On the other hand, while he wants to ensure the safety of his 75 church-goers, Zehr said the hassle and expense of meeting state and federal requirements is a burden.
For a while, the testing was free, he said, but is now about $30 per test. When tests have to be repeated, the cost adds up quickly, he said.
The EPA says a health violation, such as the three at Ridgeview Mennonite Church, does not mean those who drank or used the water got sick but that they were exposed to an "unreasonable risk of illness" or that the water wasn't treated to the extent EPA requires to prevent illness.
The federal Centers for Disease Control and Prevention statistics show 419 outbreaks of illness from contaminated drinking water between 1980 and 1998. But most of the estimated 511,000 people sickened in those outbreaks were from one case: the 1993 Cryptosporidium outbreak in Milwaukee.
Experts say the risk of thousands or even hundreds of thousands of people being sickened by one source is what makes testing so important.

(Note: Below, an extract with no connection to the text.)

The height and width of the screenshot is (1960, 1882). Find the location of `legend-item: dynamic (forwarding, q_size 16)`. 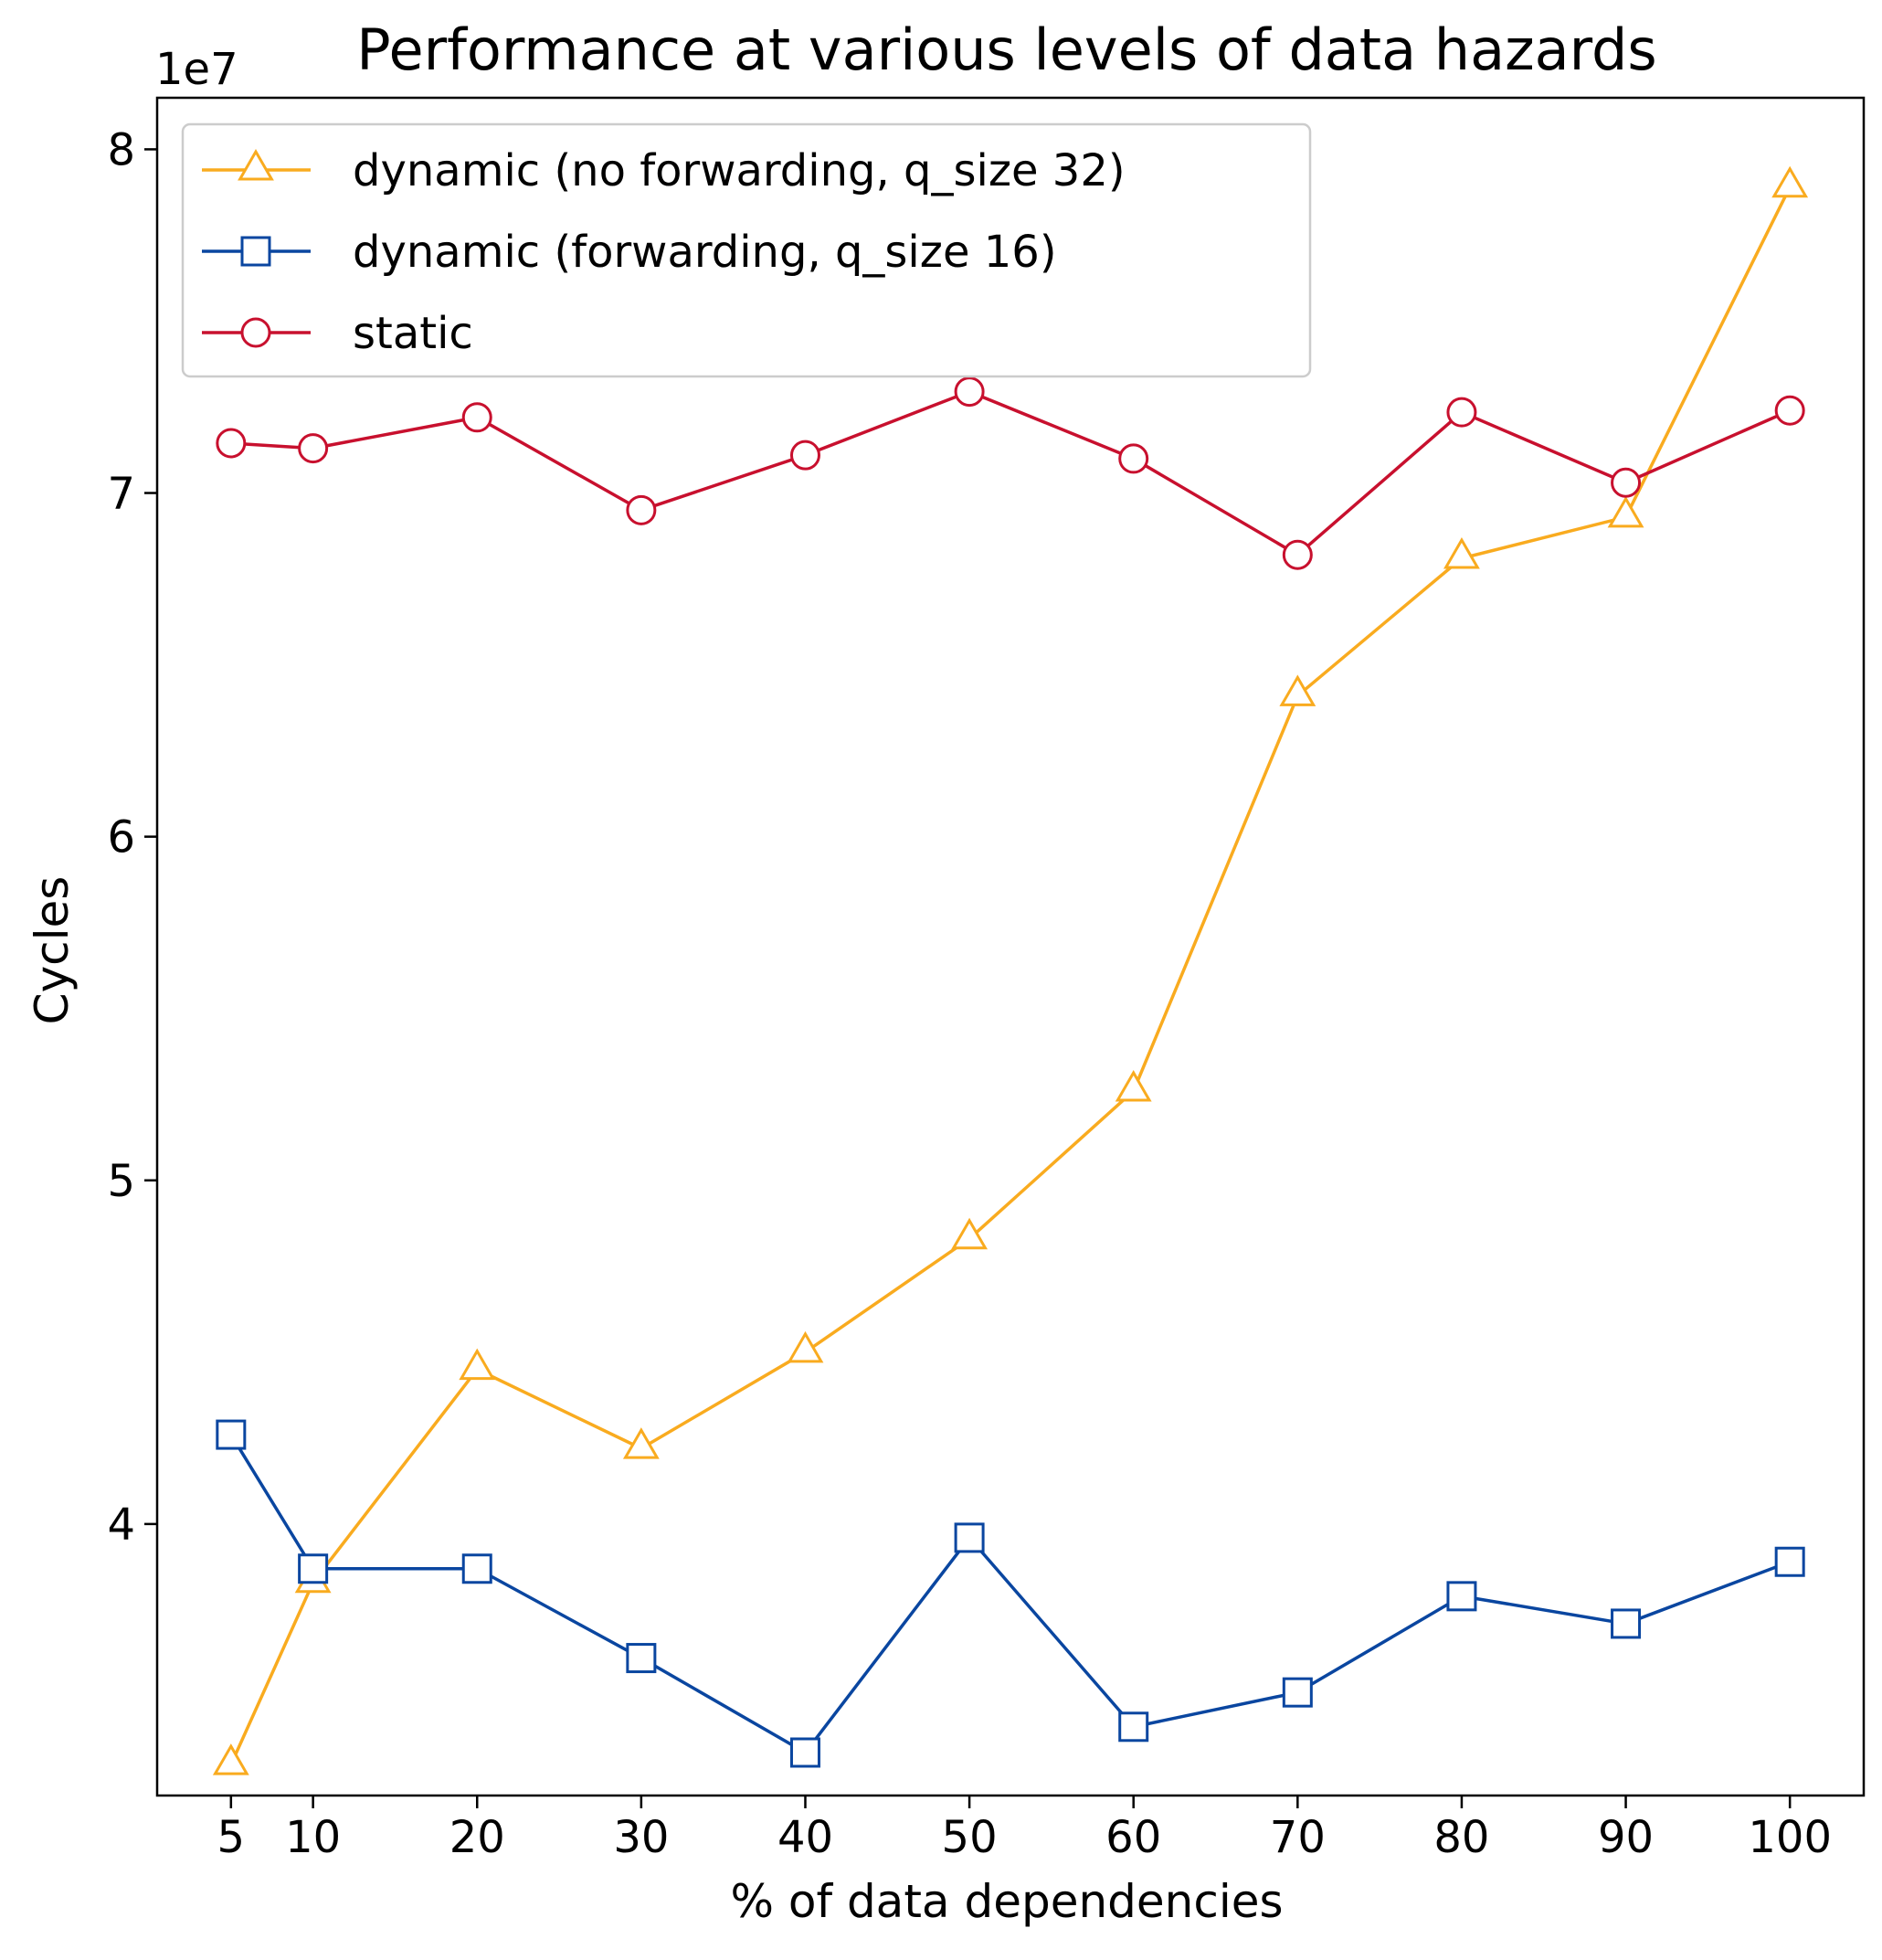

legend-item: dynamic (forwarding, q_size 16) is located at coordinates (630, 252).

They also believe the number of people sickened is underestimated, because most healthy adults who contract a waterborne illness will have only mild symptoms and not report it.
AquaIndiana's north system, which serves 30,900 customers on the north side of Fort Wayne, had one health violation when coliform was detected in the water in September 2004, and one significant monitoring violation, in 2003.
Fort Wayne City Utilities, which serves 250,000 customers, garnered a non-significant violation in 2001 when it sent a certification in late.
Other systems with violations included the state-run rest areas on U.S. 30 near Arcola, both of which have had seven significant violations in the last five years. The Indiana State Police Post in Fort Wayne has had five significant violations and 12 non-significant violations in the last five years.